SQL stands for Structured Query Language. It provides a standardized syntax by which different types of databases can be queried. Most SQL database products provide their own extensions to the language, just as many browsers provide their own extensions to HTML. Nonetheless, an understanding of SQL enables you to work with a wide range of database products across multiple platforms.

This book cannot describe all the intricacies of SQL. In this section we attempt to cover a little background, however.

Most database applications such as MySQL run as a server daemon to which users on the same or even remote machines can connect. Once connected to the server, you can select a database if you have the privileges to do so.

A database has a varying number of tables of data, and each table is arranged in rows and columns. The intersection between a row and a column is the point at which each item of data you want to store and access sits. Each column accepts only a predefined type of data, INT for integer, for example, or VARCHAR for a variable number of characters up to a defined limit.

To create a new table within a database we have selected, we might use a SQL query like the following:

CREATE TABLE people ( first_name VARCHAR(30), second_name VARCHAR(30), age INT);

Our new table has three columns. first_name and second_name can contain strings of up to 30 characters, and age can contain any integer.

To add data to this table, we could use an INSERT statement:

( first_name, second_name, age )
VALUES ( 'John', 'Smith', 36 );

The field names to which we want to add data are defined in the first set of parentheses. The values we want to insert are defined in the second.

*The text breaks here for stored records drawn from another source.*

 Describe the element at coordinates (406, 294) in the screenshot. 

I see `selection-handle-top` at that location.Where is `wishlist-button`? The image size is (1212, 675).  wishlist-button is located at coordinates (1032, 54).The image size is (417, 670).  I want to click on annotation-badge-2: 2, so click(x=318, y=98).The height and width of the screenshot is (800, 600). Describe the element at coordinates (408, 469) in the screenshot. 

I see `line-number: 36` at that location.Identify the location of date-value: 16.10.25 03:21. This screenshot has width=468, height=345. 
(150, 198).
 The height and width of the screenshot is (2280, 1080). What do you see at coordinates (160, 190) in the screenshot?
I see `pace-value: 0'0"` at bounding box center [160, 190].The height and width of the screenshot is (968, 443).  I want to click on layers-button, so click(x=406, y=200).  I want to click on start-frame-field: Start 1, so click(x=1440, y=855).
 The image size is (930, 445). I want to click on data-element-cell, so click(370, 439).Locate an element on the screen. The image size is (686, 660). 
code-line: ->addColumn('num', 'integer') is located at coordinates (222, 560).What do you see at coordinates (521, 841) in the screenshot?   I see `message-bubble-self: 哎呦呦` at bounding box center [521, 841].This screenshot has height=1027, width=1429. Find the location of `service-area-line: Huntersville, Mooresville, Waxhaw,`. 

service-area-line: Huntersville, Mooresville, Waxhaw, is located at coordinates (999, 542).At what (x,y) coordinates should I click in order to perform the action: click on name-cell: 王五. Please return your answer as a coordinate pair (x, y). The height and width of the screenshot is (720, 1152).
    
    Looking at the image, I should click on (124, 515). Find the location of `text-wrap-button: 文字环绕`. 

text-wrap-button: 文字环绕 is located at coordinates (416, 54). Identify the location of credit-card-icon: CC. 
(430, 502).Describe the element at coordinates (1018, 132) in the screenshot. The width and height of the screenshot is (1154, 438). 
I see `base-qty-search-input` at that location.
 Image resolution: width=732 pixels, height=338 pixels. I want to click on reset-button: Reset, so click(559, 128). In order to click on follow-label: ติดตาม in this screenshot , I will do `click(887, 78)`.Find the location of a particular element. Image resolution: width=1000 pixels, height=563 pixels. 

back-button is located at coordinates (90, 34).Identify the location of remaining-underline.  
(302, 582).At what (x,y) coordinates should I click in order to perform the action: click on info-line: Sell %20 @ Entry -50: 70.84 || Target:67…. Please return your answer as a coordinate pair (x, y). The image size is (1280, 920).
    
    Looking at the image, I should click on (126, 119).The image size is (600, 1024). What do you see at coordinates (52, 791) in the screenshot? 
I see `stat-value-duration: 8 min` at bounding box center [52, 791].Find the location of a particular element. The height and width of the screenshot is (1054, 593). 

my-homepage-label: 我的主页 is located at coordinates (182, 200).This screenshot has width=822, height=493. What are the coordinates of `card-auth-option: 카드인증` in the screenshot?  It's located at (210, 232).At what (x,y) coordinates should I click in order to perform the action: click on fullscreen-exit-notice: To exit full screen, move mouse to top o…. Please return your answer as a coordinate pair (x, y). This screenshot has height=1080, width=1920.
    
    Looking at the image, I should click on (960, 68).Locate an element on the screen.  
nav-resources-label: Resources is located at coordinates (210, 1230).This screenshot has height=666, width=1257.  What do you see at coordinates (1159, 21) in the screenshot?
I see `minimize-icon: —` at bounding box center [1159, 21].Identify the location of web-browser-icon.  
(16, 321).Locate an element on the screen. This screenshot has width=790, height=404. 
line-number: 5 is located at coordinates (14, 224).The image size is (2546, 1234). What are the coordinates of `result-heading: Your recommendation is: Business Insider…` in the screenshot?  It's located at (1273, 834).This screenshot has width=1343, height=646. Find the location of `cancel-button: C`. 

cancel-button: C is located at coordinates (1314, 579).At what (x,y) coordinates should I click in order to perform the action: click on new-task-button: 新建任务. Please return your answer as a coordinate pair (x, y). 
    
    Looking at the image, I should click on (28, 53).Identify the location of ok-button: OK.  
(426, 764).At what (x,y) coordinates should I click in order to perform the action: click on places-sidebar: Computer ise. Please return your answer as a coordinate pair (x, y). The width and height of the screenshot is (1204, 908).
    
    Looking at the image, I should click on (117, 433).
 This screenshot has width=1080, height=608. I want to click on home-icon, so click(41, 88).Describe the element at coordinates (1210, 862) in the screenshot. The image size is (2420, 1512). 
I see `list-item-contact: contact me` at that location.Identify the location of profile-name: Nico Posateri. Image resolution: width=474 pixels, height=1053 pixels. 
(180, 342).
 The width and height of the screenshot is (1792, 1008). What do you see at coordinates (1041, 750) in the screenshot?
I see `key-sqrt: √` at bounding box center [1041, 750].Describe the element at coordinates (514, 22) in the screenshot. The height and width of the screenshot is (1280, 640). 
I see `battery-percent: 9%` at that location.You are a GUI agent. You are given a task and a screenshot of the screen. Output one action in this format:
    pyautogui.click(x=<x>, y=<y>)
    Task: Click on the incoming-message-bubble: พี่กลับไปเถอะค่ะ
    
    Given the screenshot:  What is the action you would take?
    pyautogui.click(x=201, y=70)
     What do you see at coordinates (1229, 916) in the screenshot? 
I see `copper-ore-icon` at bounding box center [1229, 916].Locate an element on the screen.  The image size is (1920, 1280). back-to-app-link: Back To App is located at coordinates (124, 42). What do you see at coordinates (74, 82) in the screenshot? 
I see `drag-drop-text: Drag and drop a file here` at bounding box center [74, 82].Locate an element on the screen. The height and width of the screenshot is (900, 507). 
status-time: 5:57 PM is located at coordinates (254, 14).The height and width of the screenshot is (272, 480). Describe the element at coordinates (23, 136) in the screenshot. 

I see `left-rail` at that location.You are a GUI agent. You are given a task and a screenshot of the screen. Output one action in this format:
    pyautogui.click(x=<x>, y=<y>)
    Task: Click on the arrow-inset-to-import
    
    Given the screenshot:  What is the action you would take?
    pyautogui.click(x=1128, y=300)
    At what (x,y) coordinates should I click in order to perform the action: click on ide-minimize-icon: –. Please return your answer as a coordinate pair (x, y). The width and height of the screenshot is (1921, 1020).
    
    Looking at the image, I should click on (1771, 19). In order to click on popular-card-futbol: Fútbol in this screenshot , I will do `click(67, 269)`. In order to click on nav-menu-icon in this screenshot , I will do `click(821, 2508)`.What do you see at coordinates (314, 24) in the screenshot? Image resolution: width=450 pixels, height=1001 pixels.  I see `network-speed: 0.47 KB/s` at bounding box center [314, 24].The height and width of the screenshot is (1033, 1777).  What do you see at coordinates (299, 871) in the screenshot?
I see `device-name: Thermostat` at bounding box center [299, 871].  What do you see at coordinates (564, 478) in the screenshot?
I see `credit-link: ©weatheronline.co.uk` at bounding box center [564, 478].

To acquire all the data in a table, we would use a SELECT statement:

SELECT * FROM mytable;

The * symbol represents a wildcard, which means "all fields." To acquire the information from a single field, you can use the column name in place of the wildcard:

SELECT age FROM mytable;

To change the values already stored in a table, you can use an UPDATE statement:

UPDATE mytable SET first_name = 'Bert';

This changes the first_name field in every row to Bert. We can narrow the focus of the SELECT and UPDATE statements with a WHERE clause. For example

SELECT * FROM mytable WHERE first_name = 'Bert';

returns only those rows whose first_name fields contain the string Bert. This next example

UPDATE mytable SET first_name = 'Bert' WHERE second_name = 'Baker';

changes the first_name fields of all rows whose second_name fields contain Baker.